The journey of cloud migration — Chaos to Order
The cloud migration journey, the new world that everyone wants to be part of, but where do you start?
I have learnt that no two migrations are the same, the journey to get you there will differ from organisation to organisation, each will have a different starting position, but all usually start with chaos.
There are lots of common factors that drive success throughout the cloud migration experience to help restore order to your world…
7 things to consider as you set out on your Cloud Migration journey
Over the years I have been involved in a number of large-scale transformation cloud migration deliveries in partnership with my customers. One of the key learnings is this: Introducing new technology is relatively easy but driving change and adoption is much harder.
So how can we effectively manage that change?
Change often feels a bit like chaos. It’s a common feeling in large scale messy projects. But there are ways to counter that chaos and turn it into order to ensure a smooth transition into a new world that will modernise your business and make it ready for a scalable and flexible future.
I’ve outlined 7 fundamental starting points that typically work for us. Considering these should help ease you towards that brave new world and ensure that stakeholders are all aligned and your people are united around a clear goal and objective.
Are you ready?
Undertake a maturity assessment so you know where the gaps are in your current capability. Then you can move forward with confidence and make smart decisions on your cloud migration and also consider post migration targets so you understand what is needed to operate effectively.
Define the ‘why’
Define the reason for the migration, define the outcomes to support your business and use this to drive the benefits case you have laid out — nobody wants to aimlessly walk into the wilderness with all the dangers out there, understand where you are going and why, then you can make sure you get to that destination.
Agile planning
Agility and smart planning is about the right blend, they’re not mutually exclusive. Agile allows us to embrace and be ready for the inevitable change we expect — so Agile Planning is iterative and incremental. And planning is not just about the migration itself of course, you need to be forward thinking with an eye on how you are going to run once you have modernised.
The right strategy
Think longer term, each application will have different requirements and you need to review independently to know what the right strategy is, use the 7Rs to support the decision making — retire, retain, relocate, rehost, repurchase, replatform, refactor. It’s easy to say let’s just lift & shift it (rehost) but this isn’t always the best approach as you will not get to realise all the benefits of the cloud or the potential cost savings out there. Strategy is about the future — define where you want to be and then decide what is right for you.
Wade through the treacle
There is organisational ‘treacle’ everywhere — it’s sticky and it slows things down. You want change to be as frictionless as possible but there are processes that don’t fit, knowledge gaps, tech silos, change disruptors etc
You are going to need trust and influence to make the changes and wade through the treacle, so build the relationships early across teams and departments. Ensure you do things like Stakeholder Mapping, a powerful human-centred approach from the Design Thinking toolkit. This will help you know who to keep informed and who the movers and shakers are.
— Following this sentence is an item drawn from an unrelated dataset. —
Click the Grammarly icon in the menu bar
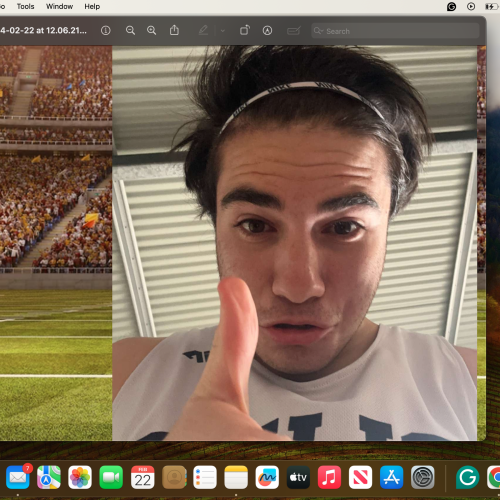pyautogui.click(x=451, y=6)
The right people for the right jobs
Choosing the right team for the job is very important — experience matters.
People that come with the successes & battle scars of doing this before are invaluable. But it’s not all about the old pros — you need to blend the team with some more junior members, they can bring the extra vim, vigour and new ideas and they will become the experts of the future so your next migration has a greater chance of success.
We’re only humans
Maybe it’s obvious but digital transformation (of which cloud migration is a key part) is not just a technical challenge, it’s fundamentally about people. At Daemon our recent research report showed us time and time again that the thing that causes digital transformation projects to fail are almost always human factors: misalignment of key stakeholders
Start by uniting people around a movement within your organisation. Allow people to express their hopes and fears for this big change in a candid, open and inclusive way right from the outset. Set your ‘North Star’ together, not in siloes of the most senior stakeholders. Then communicate often and clearly as you go on the journey so ALL stakeholders know what’s going on and you gain and build trust across the organisation. Celebrate your successes and make sure you learn from your mistakes — because you will make them!
Summary
This list is clearly not definitive, but I hope this gives you an understanding of how to put some fundamental components in place when you start out on your cloud migration journey.
A cloud migration needs more than just a plan; think about the chaos and how that will impact you, build a clear path to regaining the order so you can push forward on a successful cloud migration journey.